◆ **WORK TO DO**
Please recast the lines from the one containing "Click the word Style in the second row" through the end of the rows as a JSON list of strings, one string per line, with blank lines left out.

(Item-finding rows)
════════════════════
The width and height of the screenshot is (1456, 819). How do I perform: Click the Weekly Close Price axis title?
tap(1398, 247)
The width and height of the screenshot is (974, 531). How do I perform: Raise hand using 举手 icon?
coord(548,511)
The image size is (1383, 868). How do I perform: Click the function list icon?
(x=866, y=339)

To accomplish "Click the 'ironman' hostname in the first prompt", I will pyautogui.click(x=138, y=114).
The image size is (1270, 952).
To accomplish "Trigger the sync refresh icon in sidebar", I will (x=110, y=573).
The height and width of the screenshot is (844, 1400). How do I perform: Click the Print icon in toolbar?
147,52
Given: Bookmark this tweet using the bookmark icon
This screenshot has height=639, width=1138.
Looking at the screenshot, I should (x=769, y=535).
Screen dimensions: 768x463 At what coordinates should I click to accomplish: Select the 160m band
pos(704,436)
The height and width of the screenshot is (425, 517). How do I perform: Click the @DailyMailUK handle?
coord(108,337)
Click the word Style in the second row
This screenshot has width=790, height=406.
════════════════════
◆ **RESULT OF THE EXERCISE**
[
  "Click the word Style in the second row",
  "This screenshot has width=790, height=406."
]